J’ai aussi beaucoup dirigé la petite actrice, Melissa Benyahia, dans une forme de simplicité, et surtout de jeu, d’enthousiasme. Je crois qu’on ne peut pas diriger un enfant sans créer une vraie connexion. Et cette connexion, elle passe par le jeu, par la confiance, par l’écoute.
Pour moi, faire ce film, c’était comme déposer de l’attention dans chaque mini-maillon : chaque scène, chaque regard, chaque silence. Mettre de l’énergie, de la conscience, de l’authenticité, mais aussi de la simplicité.
Le cinéma algérien contemporain, notamment celui porté par les femmes, semble explorer avec subtilité les blessures de l’Histoire. Vous sentez-vous appartenir à une génération de cinéastes?
Oui, complètement.Je pense que je fais partie d’une génération qui cherche, tout d’abord et avant tout, à raconter son histoire, à représenter la culture algérienne, le pays, le peuple, les récits que nous portons ici. Et aussi, en parallèle, peut-être à raconter autrement.On porte certainement tous en nous des traces. Dans ce qui n’a pas toujours été dit peut-être, mais qui se transmet forcément autrement.
Et en tant que femme, je crois qu’on aborde ces récits avec une langue qui nous est propre. Peut-être plus intime, plus fluide.Cela ne veut pas dire que les hommes ne peuvent pas être sensibles ou subtils, mais notre regard est façonné par une expérience différente du monde, et ça se ressent dans la manière de raconter.
En ce qui me concerne, j’ai toujours cherché à faire entendre des voix qu’on n’a pas toujours entendues.
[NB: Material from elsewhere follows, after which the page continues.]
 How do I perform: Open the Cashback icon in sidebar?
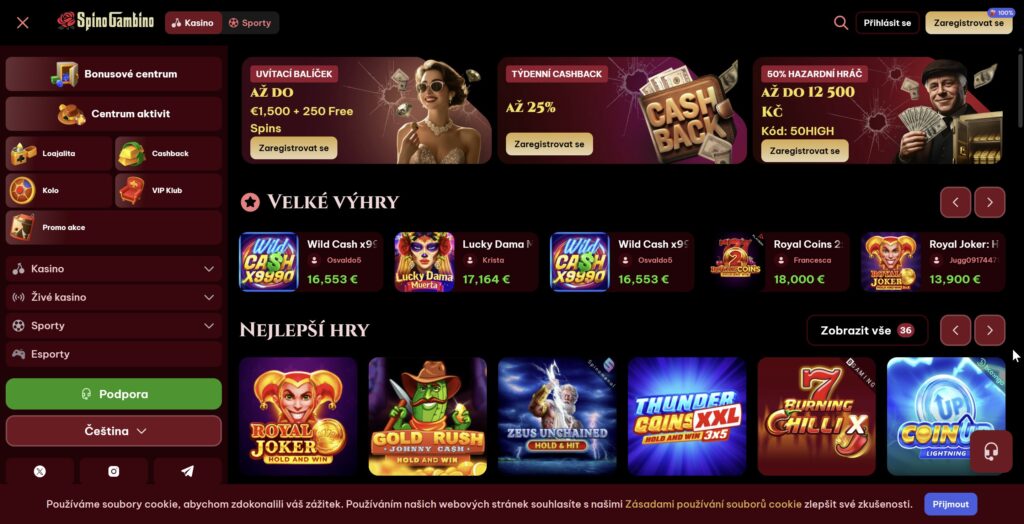[x=131, y=154]
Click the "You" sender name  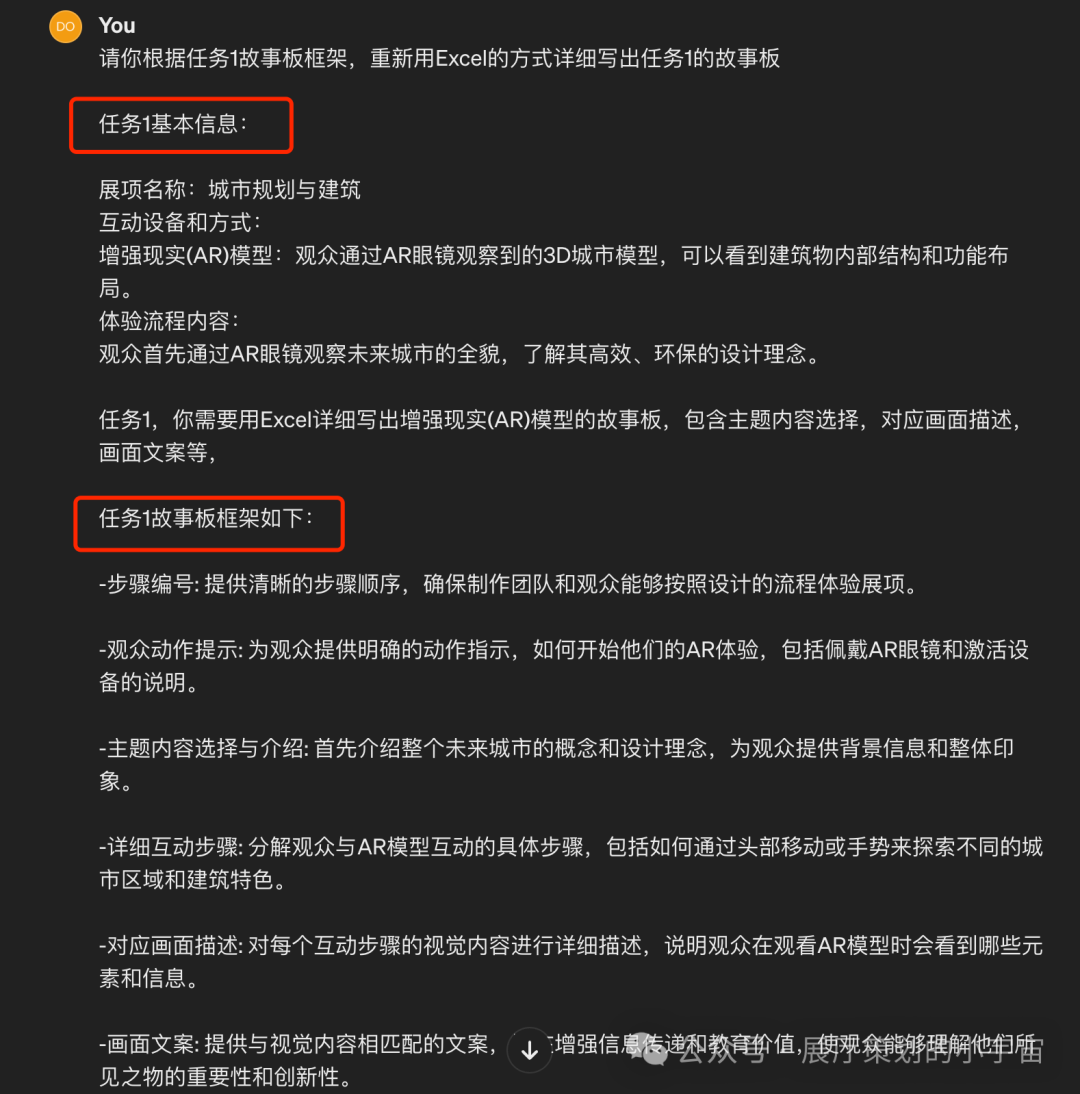click(x=117, y=26)
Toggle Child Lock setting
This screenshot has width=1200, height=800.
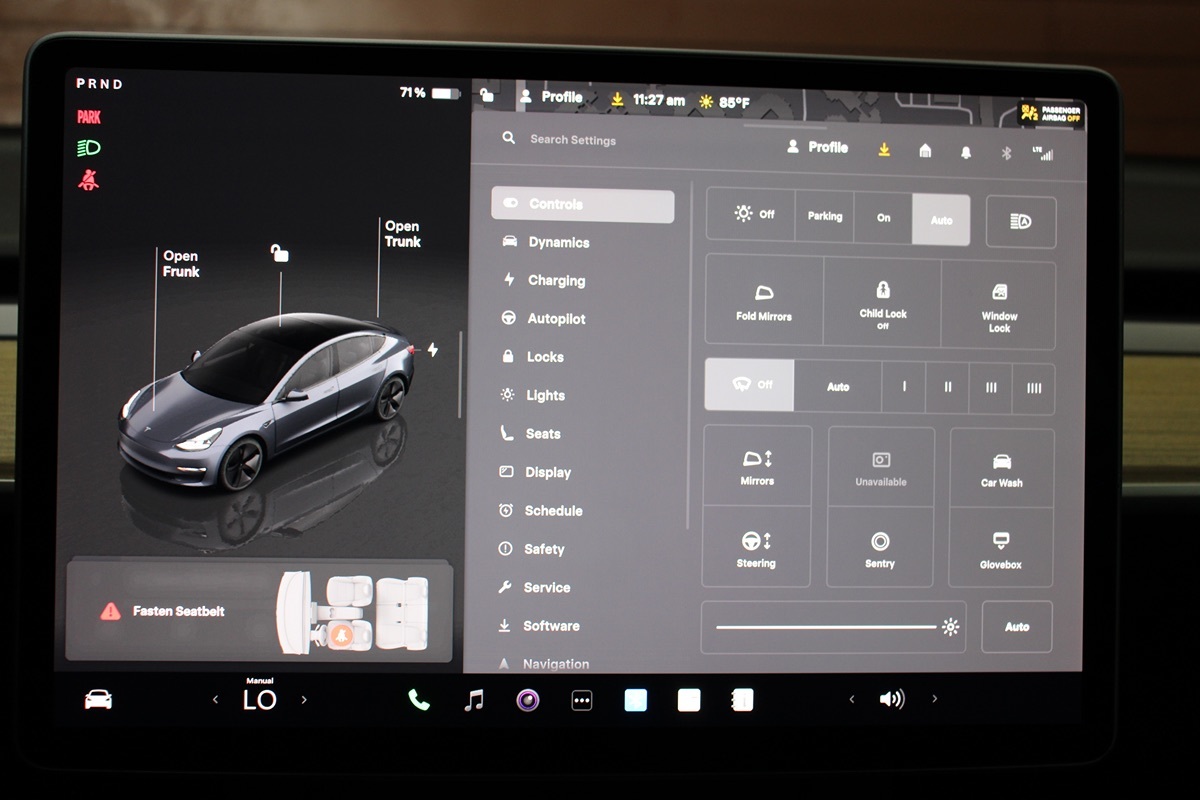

À raconter la grande Histoire, oui, mais à travers des moments, des fragments, des histoires individuelles. Et je n’ai jamais voulu faire un cinéma démonstratif. Je préfère suggérer, laisser de la place, travailler dans les creux. Parce que parfois, c’est dans les choses les plus simples ou les plus retenues qu’on fait passer le plus d’émotion.
Quelles sont vos influences cinématographiques ?
Elles sont multiples et mouvantes. Il y a des films qui m’ont marquée pour leur mise en scène, d’autres pour leur émotion pure, et certains pour le silence qu’ils laissent après.
Je me sens proche d’un cinéma qui ose la lenteur, la sensation, la nuance. Un cinéma qui ne donne pas toutes les clés mais qui fait confiance aux spectateurs. Je pense qu’on est influencé autant par les grands films que par des gestes plus fragiles, mais profondément habités. Ceux-là, parfois, changent tout.